## WHAT IS BEING ASKED
Please copy the rows word for word, starting at the line that contains "Task: Click the P pick devices button" and ending at the line that contains "Action: coord(62,199)", with both of those lines included. Leave the pictures out of your copy.

## RECORDS FOR THIS TASK
╔══
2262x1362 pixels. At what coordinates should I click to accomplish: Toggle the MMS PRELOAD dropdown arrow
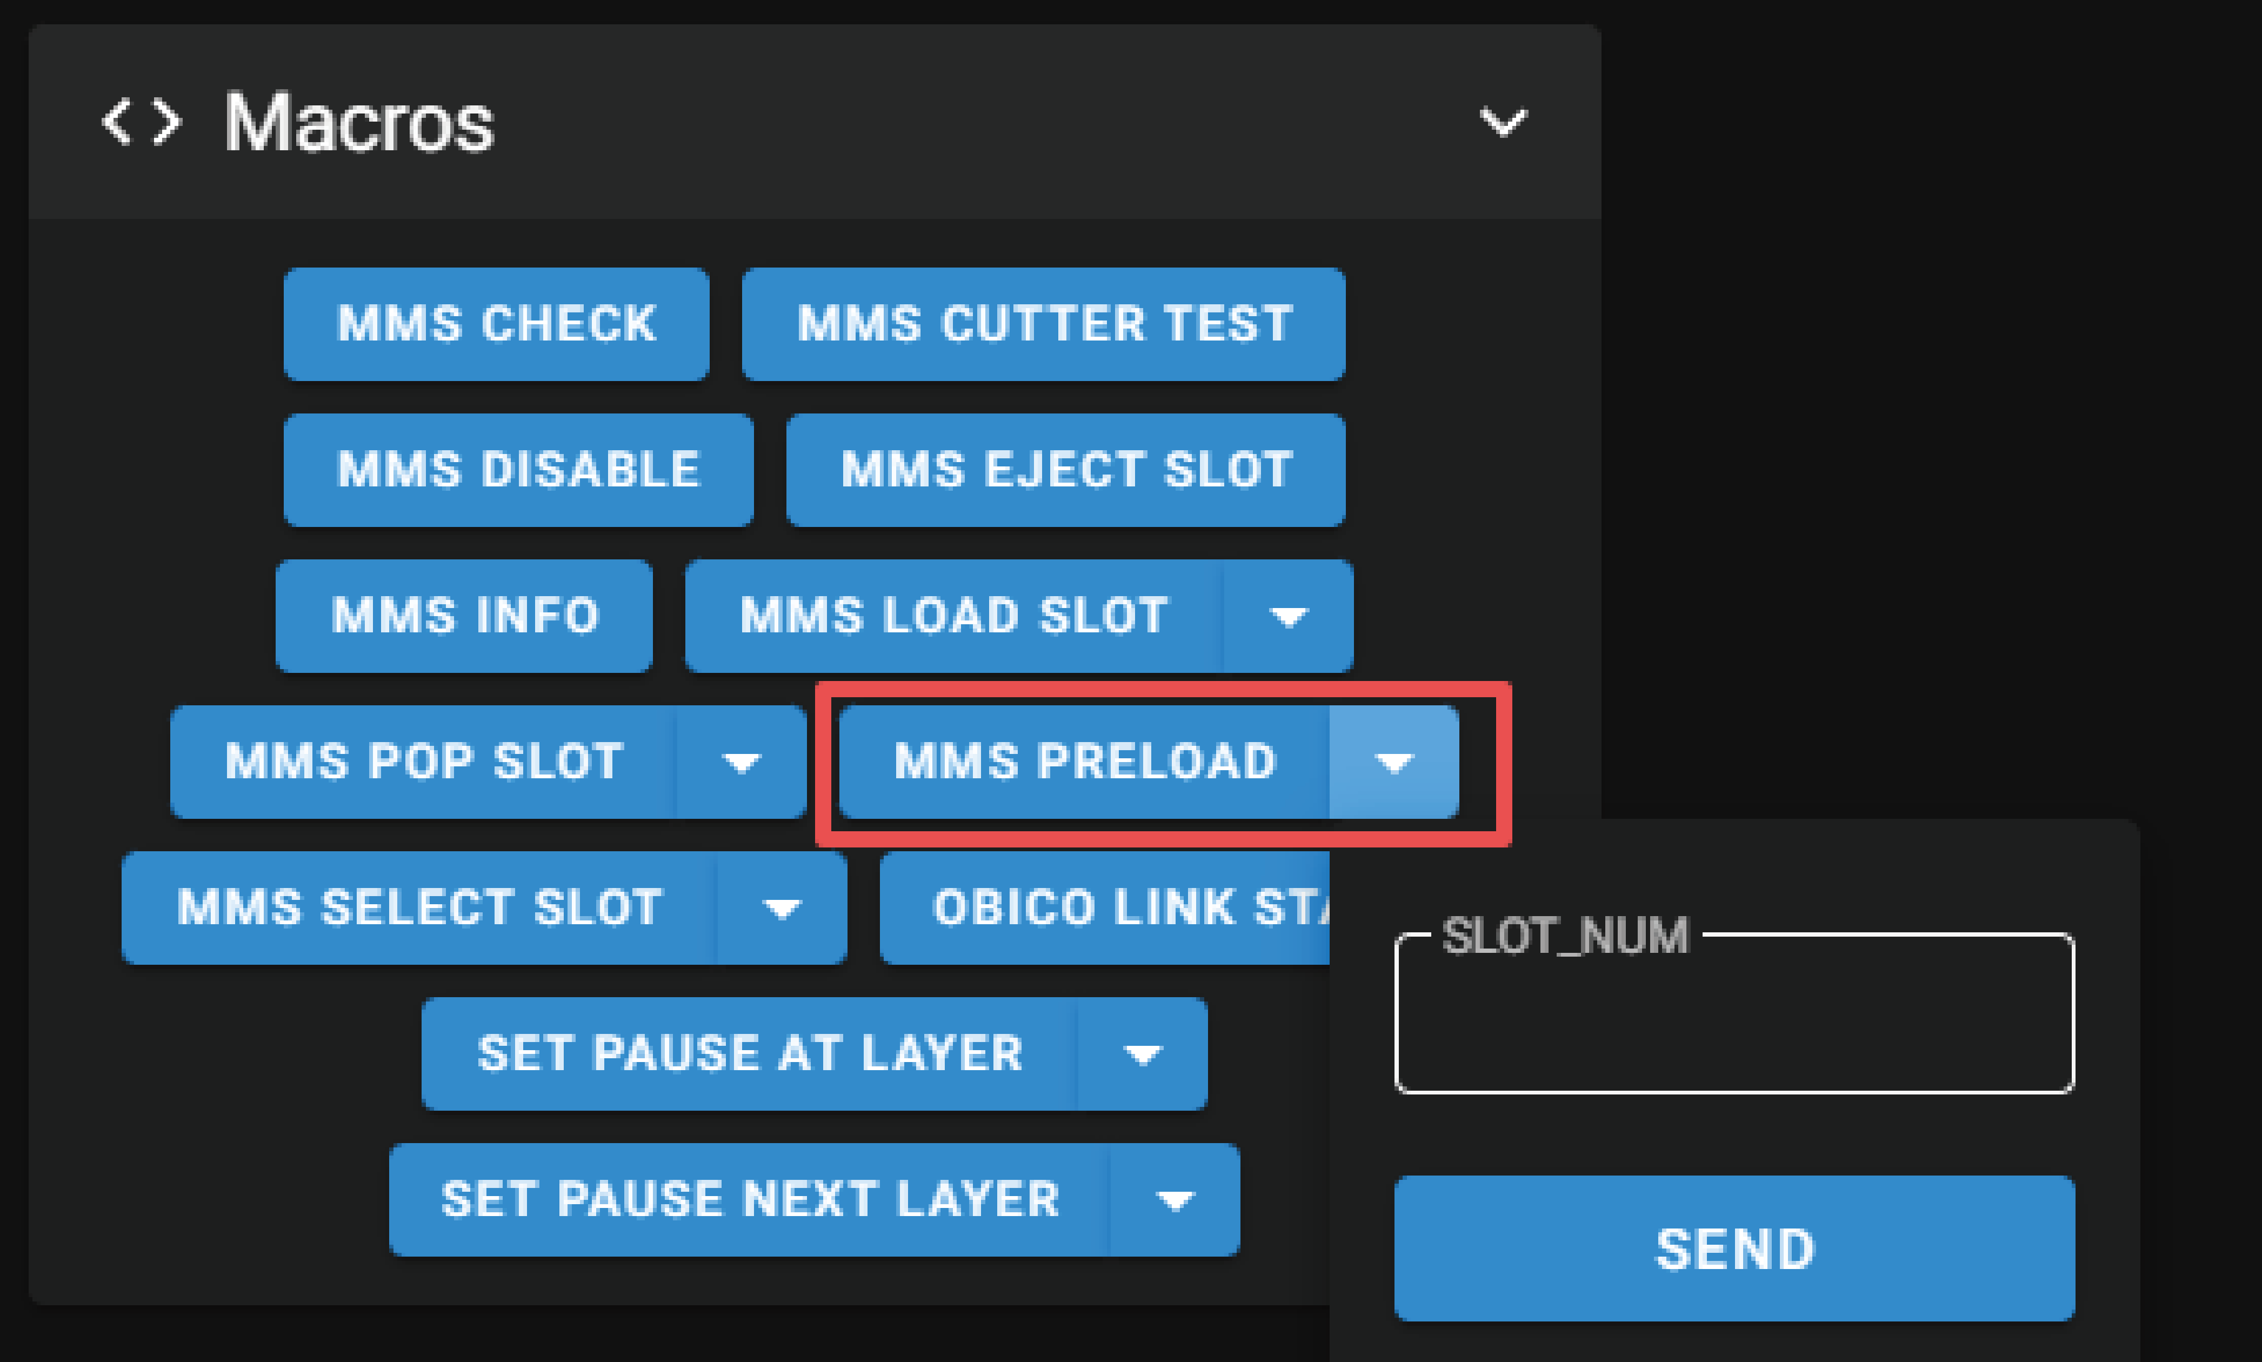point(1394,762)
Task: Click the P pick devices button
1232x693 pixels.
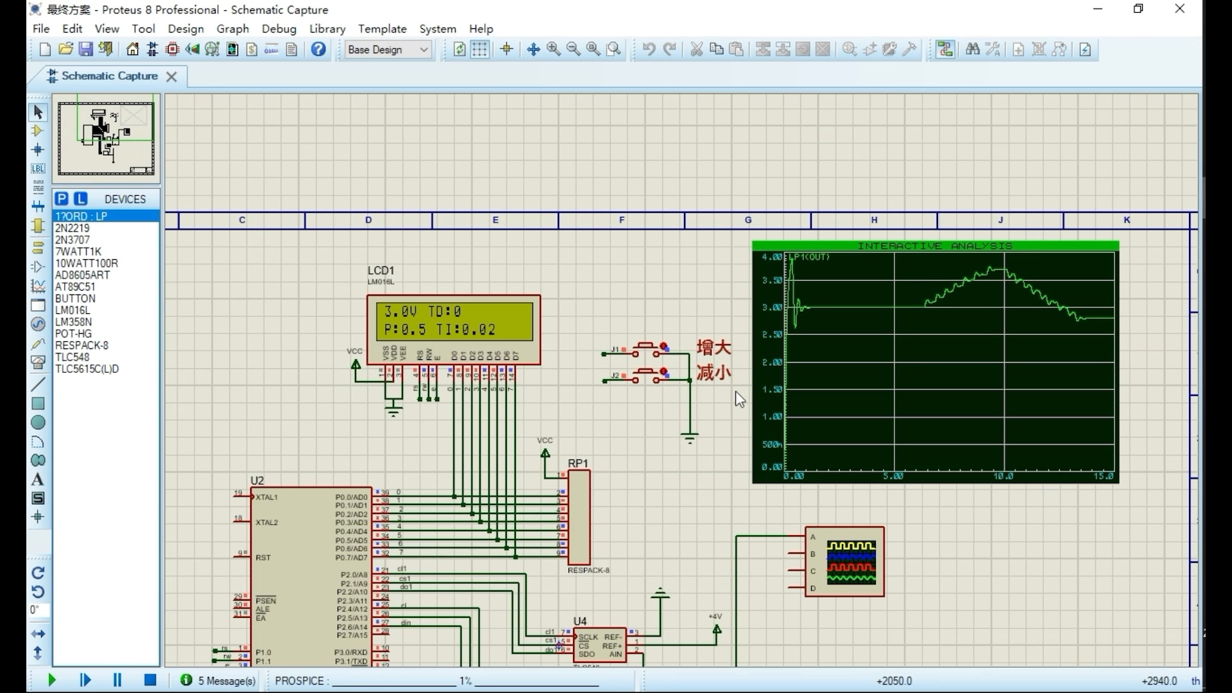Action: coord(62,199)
╚══
╔══
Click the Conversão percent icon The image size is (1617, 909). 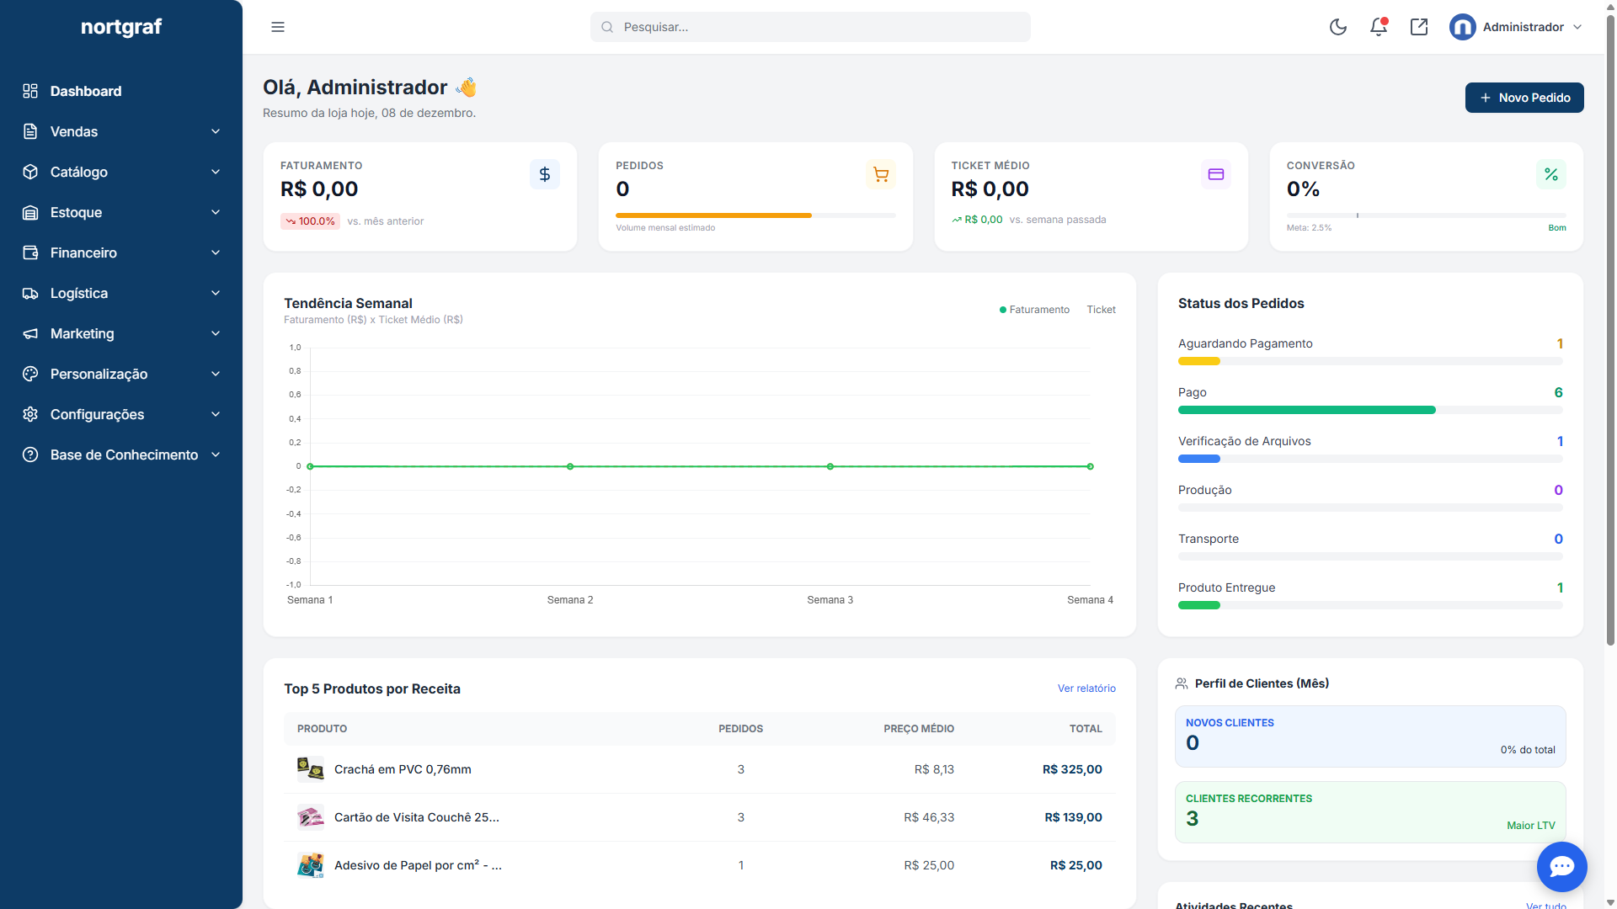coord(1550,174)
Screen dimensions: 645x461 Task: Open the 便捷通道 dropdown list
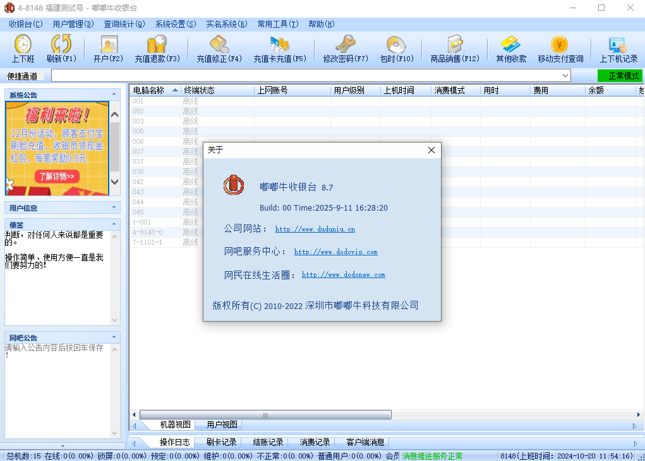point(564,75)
╚══
╔══
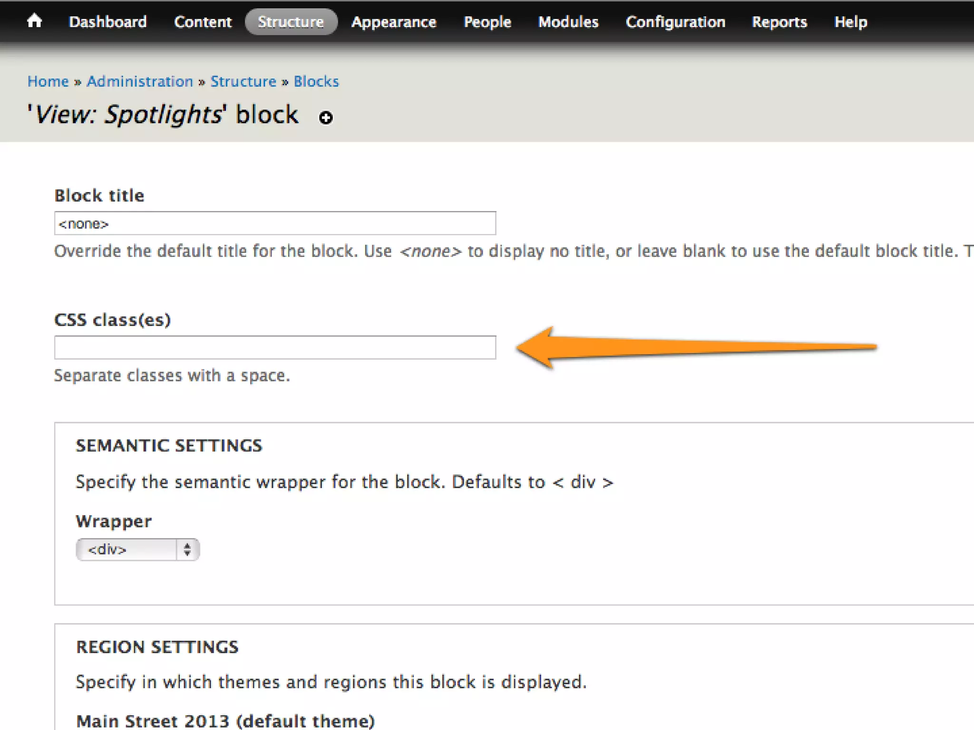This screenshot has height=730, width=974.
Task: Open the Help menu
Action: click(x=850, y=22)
╚══
## RIGHT ANSWER
Task: Click the P pick devices button
1232x693 pixels.
Action: coord(62,199)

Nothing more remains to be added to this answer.